597371_kqieqhxzicu7thjaqbfpbq-1663900

Limitations

Despite the power and complexity of CNN resources, provide detailed results. At the root of it all, it is simply about recognizing patterns and details that are so tiny and inconspicuous that they go unnoticed by the human eye. But when it comes to understanding image content fails.

Let's take a look at this example. When we pass the image below to a CNN, detects a person around 30 years and a child probably around 10 years. But when we look at the same picture, we started thinking in multiple different scenarios. Maybe it's a father and son day, a picnic or maybe they're camping. Maybe it's a school ground and the boy scored a goal and his dad is happy so he picks it up.

19625father-son-having-good-time-park_23-2148684657-7308820

These limitations are more than evident when it comes to practical applications. For instance, CNNs were widely used to moderate content on social media. But despite the vast image and video resources they were trained on, you still can't completely block and remove inappropriate content. As it turns out you marked a statue of 30.000 years with nudity on Facebook.

Several studies have shown that CNNs trained on ImageNet and other popular datasets do not detect objects when viewed under different lighting conditions and from new angles..

Does this mean that CNN is useless? But nevertheless, despite the limits of convolutional neural networks, there is no denying that they have caused a revolution in artificial intelligence. Today, CNNs are used in many machine vision applications like facial recognition, search and edit images, augmented reality and more. As advances in convolutional neural networks show, our achievements are remarkable and useful, but we're still a long way from replicate key components of human intelligence.

51026tenor201-5962931

Thank you for reading!

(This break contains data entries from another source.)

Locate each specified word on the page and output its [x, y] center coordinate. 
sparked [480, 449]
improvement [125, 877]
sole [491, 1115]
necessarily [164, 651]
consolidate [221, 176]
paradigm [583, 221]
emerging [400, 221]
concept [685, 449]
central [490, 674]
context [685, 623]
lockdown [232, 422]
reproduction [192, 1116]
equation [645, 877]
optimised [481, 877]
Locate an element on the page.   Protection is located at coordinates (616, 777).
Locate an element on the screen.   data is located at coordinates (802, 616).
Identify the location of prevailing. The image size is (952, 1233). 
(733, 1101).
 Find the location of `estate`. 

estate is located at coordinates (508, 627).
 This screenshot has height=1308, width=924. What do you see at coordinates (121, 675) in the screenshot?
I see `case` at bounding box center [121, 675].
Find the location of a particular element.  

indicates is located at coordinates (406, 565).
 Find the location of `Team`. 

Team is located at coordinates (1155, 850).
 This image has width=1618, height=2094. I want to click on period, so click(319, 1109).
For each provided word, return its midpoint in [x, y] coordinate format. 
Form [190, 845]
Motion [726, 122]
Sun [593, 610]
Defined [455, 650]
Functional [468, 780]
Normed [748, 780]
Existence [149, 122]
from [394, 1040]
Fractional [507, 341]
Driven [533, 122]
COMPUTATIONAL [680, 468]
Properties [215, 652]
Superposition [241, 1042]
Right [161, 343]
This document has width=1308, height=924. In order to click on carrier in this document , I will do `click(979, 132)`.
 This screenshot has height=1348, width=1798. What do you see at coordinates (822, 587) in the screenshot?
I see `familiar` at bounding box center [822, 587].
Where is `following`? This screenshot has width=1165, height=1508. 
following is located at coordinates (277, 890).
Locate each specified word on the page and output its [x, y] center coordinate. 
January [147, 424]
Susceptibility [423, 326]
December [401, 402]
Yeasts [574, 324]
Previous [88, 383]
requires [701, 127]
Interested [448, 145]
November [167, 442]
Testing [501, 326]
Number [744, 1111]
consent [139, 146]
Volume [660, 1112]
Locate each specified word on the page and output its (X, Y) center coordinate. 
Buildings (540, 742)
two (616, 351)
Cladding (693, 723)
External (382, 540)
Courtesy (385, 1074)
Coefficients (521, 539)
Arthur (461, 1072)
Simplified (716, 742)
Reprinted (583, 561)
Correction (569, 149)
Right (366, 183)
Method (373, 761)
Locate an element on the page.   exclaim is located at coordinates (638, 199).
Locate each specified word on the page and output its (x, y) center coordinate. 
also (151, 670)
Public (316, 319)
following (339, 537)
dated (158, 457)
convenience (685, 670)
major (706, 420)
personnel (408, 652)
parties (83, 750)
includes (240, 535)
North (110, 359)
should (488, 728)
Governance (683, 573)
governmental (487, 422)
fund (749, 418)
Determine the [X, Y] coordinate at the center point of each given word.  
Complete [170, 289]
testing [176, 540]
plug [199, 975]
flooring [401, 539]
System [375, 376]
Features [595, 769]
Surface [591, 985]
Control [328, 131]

If you enjoyed reading this article, please share to help others find it! Feel free to leave a comment 💬 below. You can connect with me at GitHub, LinkedIn

Do you have comments? Let's be friends in Twitter.

All the best and happy coding! 😀

The media shown in this article is not the property of Analytics Vidhya and is used at the author's discretion.

Subscribe to our Newsletter

We will not send you SPAM mail. We hate it as much as you.